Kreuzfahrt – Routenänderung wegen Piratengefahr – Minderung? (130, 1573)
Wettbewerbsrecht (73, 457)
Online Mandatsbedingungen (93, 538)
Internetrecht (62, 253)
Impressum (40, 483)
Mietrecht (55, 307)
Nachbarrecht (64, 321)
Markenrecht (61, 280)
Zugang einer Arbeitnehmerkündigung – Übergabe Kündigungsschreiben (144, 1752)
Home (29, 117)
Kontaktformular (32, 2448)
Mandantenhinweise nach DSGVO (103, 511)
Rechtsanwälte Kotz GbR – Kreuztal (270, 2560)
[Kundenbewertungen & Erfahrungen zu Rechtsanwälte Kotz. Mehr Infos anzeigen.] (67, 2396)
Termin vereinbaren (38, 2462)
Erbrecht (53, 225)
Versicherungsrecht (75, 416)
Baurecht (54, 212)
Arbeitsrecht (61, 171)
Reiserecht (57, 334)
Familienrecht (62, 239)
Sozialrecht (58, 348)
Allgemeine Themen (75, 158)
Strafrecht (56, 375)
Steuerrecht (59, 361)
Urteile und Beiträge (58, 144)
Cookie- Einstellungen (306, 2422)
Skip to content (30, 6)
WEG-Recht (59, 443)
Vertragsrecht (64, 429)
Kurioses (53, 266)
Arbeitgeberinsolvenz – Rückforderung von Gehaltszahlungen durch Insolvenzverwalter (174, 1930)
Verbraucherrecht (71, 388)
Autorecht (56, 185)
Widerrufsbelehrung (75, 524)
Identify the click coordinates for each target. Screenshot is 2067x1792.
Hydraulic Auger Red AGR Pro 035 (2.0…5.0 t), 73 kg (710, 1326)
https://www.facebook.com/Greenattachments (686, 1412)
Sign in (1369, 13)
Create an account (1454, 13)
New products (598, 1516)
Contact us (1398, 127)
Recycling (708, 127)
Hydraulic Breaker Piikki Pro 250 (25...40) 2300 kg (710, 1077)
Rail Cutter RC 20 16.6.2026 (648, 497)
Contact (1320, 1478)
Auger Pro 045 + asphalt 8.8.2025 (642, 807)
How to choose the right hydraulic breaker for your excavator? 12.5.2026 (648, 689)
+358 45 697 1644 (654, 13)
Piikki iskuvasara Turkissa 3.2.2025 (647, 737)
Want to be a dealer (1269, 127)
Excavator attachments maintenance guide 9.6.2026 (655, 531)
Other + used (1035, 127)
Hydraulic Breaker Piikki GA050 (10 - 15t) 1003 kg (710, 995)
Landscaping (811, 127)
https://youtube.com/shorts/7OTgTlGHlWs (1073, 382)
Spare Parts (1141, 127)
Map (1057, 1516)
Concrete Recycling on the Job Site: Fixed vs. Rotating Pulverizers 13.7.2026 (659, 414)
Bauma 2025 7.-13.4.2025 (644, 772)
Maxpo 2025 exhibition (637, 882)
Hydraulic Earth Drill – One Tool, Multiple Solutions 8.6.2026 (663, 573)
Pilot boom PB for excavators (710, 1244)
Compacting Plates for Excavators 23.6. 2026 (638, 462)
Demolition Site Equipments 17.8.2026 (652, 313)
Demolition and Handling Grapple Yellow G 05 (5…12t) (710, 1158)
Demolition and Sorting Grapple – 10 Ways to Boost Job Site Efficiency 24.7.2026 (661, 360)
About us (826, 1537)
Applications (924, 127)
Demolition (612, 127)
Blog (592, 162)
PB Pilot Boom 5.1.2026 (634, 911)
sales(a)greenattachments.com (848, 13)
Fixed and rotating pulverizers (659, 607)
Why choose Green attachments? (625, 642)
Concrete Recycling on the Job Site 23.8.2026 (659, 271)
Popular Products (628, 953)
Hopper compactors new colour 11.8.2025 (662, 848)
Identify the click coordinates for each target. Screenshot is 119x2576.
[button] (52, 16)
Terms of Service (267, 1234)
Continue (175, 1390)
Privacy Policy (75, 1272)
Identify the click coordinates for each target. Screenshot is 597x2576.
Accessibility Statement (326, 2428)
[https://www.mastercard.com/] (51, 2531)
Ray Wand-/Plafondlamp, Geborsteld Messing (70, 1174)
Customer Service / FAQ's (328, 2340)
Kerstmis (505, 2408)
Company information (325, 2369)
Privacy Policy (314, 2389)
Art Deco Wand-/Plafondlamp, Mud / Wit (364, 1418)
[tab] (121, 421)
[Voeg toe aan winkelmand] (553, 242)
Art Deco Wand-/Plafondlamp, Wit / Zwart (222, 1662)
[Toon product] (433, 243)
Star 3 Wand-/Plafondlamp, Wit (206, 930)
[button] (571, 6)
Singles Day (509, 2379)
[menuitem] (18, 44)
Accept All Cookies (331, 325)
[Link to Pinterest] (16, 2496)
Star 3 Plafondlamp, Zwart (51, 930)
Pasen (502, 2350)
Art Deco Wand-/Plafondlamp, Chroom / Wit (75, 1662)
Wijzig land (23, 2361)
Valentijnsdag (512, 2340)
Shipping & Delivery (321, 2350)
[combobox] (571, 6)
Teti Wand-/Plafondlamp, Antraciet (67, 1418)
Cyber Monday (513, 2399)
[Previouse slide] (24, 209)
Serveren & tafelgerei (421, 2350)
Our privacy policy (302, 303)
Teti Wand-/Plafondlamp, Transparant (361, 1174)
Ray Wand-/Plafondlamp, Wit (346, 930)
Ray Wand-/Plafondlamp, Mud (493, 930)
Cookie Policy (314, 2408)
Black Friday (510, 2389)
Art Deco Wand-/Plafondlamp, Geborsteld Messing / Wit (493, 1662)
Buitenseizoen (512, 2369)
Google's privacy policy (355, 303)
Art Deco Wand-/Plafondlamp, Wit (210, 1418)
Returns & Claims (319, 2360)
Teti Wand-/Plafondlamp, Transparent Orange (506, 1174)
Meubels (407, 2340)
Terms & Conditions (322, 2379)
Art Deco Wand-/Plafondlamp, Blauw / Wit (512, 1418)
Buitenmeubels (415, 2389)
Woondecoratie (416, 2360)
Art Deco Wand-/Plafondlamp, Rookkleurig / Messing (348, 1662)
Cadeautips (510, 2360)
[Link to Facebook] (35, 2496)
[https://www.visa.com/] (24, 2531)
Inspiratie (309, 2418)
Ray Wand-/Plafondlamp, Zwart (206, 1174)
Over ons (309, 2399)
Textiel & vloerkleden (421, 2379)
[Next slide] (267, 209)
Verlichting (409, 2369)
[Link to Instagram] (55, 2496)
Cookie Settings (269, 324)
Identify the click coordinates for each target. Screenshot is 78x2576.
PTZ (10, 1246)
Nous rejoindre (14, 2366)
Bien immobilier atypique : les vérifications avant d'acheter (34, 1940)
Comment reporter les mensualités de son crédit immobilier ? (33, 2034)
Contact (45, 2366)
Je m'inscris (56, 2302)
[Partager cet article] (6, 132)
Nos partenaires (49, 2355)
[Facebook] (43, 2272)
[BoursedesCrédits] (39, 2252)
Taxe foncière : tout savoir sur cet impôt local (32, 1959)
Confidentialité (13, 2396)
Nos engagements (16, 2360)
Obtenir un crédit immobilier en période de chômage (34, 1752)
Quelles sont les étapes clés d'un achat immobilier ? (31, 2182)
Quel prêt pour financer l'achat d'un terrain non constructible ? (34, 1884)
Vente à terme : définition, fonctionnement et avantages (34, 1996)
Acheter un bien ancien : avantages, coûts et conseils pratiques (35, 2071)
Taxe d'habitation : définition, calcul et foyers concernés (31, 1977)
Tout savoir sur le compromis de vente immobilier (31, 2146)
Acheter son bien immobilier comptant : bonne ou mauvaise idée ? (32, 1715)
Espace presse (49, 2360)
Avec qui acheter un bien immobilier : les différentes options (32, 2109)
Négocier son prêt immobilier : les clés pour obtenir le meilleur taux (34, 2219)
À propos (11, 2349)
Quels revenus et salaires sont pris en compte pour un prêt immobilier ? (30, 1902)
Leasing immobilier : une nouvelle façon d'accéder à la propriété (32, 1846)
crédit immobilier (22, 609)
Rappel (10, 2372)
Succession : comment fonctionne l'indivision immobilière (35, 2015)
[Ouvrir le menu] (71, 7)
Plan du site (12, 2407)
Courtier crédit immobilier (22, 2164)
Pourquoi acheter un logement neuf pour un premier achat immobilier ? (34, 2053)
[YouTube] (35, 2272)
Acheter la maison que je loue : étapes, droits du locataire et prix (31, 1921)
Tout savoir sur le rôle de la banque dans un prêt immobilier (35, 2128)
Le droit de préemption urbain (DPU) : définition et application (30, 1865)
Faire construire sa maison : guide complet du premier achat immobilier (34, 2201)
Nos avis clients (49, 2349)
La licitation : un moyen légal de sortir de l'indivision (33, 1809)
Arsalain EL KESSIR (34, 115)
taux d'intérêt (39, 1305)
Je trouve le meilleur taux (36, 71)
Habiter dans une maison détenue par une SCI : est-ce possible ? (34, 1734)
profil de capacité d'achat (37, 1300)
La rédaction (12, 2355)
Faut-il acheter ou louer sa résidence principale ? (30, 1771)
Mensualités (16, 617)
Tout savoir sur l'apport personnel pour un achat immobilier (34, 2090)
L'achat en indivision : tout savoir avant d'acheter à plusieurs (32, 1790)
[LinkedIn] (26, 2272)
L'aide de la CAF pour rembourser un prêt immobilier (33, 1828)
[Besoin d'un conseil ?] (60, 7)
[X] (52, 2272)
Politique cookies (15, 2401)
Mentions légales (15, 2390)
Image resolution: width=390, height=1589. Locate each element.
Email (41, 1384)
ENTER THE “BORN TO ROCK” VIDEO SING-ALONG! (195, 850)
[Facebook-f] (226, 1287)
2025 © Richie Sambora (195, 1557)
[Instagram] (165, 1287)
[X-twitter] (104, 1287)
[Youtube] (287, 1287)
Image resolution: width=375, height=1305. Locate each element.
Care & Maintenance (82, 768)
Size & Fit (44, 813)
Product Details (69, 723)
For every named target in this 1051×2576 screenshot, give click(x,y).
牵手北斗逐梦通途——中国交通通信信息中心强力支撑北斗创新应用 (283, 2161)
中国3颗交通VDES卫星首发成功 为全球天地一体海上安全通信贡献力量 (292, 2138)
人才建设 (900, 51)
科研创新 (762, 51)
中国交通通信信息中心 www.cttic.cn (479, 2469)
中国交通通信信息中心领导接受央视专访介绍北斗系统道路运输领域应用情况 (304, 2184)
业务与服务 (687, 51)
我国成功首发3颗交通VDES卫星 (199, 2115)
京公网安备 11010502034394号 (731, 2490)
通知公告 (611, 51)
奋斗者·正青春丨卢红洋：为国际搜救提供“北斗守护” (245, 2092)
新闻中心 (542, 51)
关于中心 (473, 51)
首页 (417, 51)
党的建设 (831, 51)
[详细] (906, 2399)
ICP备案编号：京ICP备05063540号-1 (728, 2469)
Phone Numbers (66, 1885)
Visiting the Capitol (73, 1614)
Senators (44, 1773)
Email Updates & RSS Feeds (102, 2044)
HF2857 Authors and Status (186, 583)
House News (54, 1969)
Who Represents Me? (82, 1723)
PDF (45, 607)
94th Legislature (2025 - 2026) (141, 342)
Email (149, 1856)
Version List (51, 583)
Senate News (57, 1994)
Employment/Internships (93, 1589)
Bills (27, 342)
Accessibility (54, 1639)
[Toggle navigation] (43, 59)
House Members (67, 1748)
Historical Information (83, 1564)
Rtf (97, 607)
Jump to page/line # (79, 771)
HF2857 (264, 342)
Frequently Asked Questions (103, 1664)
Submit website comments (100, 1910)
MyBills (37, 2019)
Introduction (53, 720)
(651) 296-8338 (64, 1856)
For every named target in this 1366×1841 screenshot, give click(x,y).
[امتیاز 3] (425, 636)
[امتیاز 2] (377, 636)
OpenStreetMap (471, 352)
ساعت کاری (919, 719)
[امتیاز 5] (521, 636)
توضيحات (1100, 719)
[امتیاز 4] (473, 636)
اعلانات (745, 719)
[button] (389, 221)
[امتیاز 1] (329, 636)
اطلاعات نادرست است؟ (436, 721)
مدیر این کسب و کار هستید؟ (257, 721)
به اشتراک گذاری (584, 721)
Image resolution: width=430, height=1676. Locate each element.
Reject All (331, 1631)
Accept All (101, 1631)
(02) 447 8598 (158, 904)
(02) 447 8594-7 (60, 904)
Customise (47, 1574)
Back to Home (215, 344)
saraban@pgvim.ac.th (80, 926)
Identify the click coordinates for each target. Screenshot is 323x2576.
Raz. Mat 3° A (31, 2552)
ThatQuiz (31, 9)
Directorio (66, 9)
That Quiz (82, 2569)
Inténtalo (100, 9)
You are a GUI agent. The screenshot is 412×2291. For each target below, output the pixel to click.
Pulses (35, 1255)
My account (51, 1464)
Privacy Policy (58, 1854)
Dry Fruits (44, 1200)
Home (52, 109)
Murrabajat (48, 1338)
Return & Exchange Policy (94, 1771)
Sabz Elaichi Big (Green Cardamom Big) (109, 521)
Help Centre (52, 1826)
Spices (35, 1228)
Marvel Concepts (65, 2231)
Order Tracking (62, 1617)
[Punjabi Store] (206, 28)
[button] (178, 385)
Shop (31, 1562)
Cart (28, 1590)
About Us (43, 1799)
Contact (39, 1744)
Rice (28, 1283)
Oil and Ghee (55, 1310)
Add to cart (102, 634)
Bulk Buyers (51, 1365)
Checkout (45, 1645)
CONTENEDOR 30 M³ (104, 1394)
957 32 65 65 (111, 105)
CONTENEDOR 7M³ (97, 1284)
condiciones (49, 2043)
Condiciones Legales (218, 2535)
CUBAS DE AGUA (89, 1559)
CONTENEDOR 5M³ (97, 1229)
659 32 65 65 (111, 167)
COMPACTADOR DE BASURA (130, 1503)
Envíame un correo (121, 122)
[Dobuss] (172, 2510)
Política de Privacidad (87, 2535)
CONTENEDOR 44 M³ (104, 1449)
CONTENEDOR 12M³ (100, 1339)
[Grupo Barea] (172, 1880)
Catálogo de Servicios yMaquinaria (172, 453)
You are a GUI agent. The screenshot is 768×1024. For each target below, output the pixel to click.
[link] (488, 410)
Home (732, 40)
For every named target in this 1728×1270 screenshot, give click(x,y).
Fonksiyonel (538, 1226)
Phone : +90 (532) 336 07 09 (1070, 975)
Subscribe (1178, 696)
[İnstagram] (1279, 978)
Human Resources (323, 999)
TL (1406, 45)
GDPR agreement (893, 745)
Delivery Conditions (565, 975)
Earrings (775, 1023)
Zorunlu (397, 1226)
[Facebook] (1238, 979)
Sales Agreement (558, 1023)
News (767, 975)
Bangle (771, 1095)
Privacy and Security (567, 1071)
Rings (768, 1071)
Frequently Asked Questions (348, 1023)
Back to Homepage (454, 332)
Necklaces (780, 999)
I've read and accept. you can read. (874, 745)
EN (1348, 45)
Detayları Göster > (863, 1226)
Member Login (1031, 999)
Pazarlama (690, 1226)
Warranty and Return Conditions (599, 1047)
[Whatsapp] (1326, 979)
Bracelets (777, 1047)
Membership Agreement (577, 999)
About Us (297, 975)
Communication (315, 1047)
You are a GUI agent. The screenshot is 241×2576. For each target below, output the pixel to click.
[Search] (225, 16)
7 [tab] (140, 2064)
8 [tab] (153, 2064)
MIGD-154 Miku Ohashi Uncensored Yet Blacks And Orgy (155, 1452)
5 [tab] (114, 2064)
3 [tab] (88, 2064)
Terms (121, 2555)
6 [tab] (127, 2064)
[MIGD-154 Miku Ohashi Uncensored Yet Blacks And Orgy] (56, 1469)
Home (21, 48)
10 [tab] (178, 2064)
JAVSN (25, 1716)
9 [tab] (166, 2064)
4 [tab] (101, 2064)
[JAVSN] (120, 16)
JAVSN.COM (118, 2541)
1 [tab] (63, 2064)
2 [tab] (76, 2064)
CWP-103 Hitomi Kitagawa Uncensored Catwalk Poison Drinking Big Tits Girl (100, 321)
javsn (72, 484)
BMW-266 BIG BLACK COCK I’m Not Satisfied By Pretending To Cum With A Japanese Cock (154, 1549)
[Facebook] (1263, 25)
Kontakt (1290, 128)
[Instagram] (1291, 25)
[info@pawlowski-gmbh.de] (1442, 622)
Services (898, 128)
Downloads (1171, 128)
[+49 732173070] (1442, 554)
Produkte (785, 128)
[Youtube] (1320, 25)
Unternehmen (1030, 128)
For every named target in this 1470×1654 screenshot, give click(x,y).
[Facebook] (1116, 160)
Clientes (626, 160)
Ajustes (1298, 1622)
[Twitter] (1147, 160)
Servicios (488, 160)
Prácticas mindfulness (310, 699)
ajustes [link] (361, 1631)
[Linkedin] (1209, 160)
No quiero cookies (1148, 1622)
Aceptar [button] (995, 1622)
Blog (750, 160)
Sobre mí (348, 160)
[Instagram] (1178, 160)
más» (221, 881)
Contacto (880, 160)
───
Assignment>
For the lines above, output exactly those from the line containing "Teti Wand-/Plafondlamp, Antraciet (67, 1418)" through the line containing "[Next slide] (267, 209)", and skip the others.

Task answer>
Teti Wand-/Plafondlamp, Antraciet (67, 1418)
Cyber Monday (513, 2399)
[Previouse slide] (24, 209)
Serveren & tafelgerei (421, 2350)
Our privacy policy (302, 303)
Teti Wand-/Plafondlamp, Transparant (361, 1174)
Ray Wand-/Plafondlamp, Wit (346, 930)
Ray Wand-/Plafondlamp, Mud (493, 930)
Cookie Policy (314, 2408)
Black Friday (510, 2389)
Art Deco Wand-/Plafondlamp, Geborsteld Messing / Wit (493, 1662)
Buitenseizoen (512, 2369)
Google's privacy policy (355, 303)
Art Deco Wand-/Plafondlamp, Wit (210, 1418)
Returns & Claims (319, 2360)
Teti Wand-/Plafondlamp, Transparent Orange (506, 1174)
Meubels (407, 2340)
Terms & Conditions (322, 2379)
Art Deco Wand-/Plafondlamp, Blauw / Wit (512, 1418)
Buitenmeubels (415, 2389)
Woondecoratie (416, 2360)
Art Deco Wand-/Plafondlamp, Rookkleurig / Messing (348, 1662)
Cadeautips (510, 2360)
[Link to Facebook] (35, 2496)
[https://www.visa.com/] (24, 2531)
Inspiratie (309, 2418)
Ray Wand-/Plafondlamp, Zwart (206, 1174)
Over ons (309, 2399)
Textiel & vloerkleden (421, 2379)
[Next slide] (267, 209)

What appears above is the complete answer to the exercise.